AYM’nin kararında şu ifadelere yer verildi:
“Dava konusu kuralla YÖK’ün rektör atama sürecinde; devlet üniversiteleri yönünden aday gösterme, vakıf üniversiteleri yönünden mütevelli heyetinin teklifine olumlu görüş verme şeklindeki rolüne son verilmek suretiyle rektör atama usulü değiştirilmiş ayrıca atanma şartları, görev süresi gibi rektör atanmasına ilişkin hükümler madde metninden çıkarılmıştır.”

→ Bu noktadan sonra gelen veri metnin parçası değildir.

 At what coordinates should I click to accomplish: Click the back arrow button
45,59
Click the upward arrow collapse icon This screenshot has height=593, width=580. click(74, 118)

Kararda ayrıca “Devlet üniversitelerine rektör atanma şartlarında değişiklik öngören kural, Anayasa’nın İkinci Kısmı’nın Dördüncü Bölümü’nde yer alan kamu hizmetlerine girme hakkına ilişkin düzenleme içerdiğinden Anayasa’nın mülga 91. maddesi uyarınca KHK ile düzenlenemeyecek yasak alanda kalmaktadır” ifadeleri kullanıldı.
Yorumlar kapalı.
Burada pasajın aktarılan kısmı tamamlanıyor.